What we are looking forward to most is when Greece exits it’s depression by doing the exact opposite of austerity while staying within the eurozone, showing that the Merkel/German way was flat out wrong and should never be used again anywhere.
⇧ Coppola Comment: Reflections on Recovery and Reform
Frances Coppola points out how Keynes leaned away from the public side of the mixed economy for the sake of capitalism.
The NIRA was a programme of labour market reforms and public works aimed at ensuring full employment at living wages. Those who think that this is what “Keynesianism” is about should study what Keynes actually said. Keynes was no Keynesian.
Now, it is true that Keynes was writing to the President of a currency-issuing sovereign, whereas Eurozone member states have voluntarily relinquished their right to issue their own currencies. But that does not invalidate Keynes’ remarks about the importance of government spending. When private sector agents cannot or will not spend, government must enable them to do so. Keynes is not suggesting that government does it FOR them. He is recommending that private sector agents be provided with more money so that they can spend it themselves.

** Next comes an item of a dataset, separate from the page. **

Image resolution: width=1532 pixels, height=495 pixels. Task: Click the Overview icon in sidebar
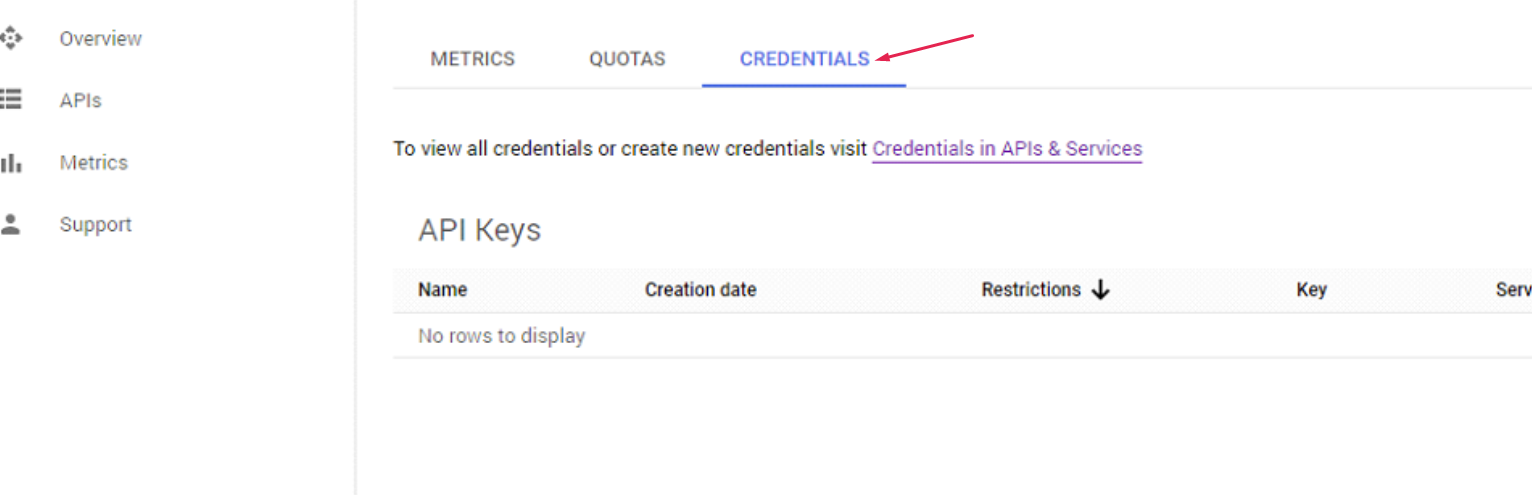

⇧ High-end apartments dominate Pittsburgh region’s real estate | Pittsburgh Post-Gazette
One trend that will affect the region’s real estate market in coming years is the growing number of new apartment houses that come with steadily escalating rents. Mr. Hanna said 1,600 apartments were started in the city of Pittsburgh last year and those units are renting for $1,500 to $2,500 a month.
“If I looked and saw where I thought the bubble might be, I think it’s going to be apartment buildings,” he said. “The rents that we are seeing are not Pittsburgh rents.
So, he thinks that apartments will be overbuilt to fill the demand? It will take a huge amount of construction to create a bubble, unless he means that rent rates are in a bubble right now. They are.
⇧ Doubts grow about mid-year rate hike, but Fed won’t express any – MarketWatch
While there are growing doubts among economists that the Federal Reserve will make their first hike in short-term interest rates in June, don’t look for the U.S. central bank to give any hints that it may hold stay a little while longer than expected.
The Federal Open Market Committee will meet for two days beginning Tuesday to set monetary policy for the next six weeks and will release a statement at 2 p.m. on Wednesday. There will be no press conference.
We think many have always been simply dreaming that the Fed ever signaled a June, 2015, rate hike. The Fed has always hedged.
We don’t think we’ve gone out on much of a limb saying that we don’t see any rate hike in the foreseeable future. The fundamental simply don’t point to one.
That said, we thought the Fed wouldn’t begin the taper as soon as it did or as steeply as it did. We still feel it was premature and that the Fed should have pushed lenders to educate lending and lend to them. It’s either that or fiscal spending, which we advocate much, much more.
⇧ Alexis who? – YouTube
Global markets took the news of Alexis Tsipras’ victory in the Greek election with a shrug on Monday. John Authers cautions that the risks in the situation are higher than investors currently appear to believe.
There’s another possibility. Investors might think it’s a good thing: that Greece needs less austerity and that Germany has been wrong.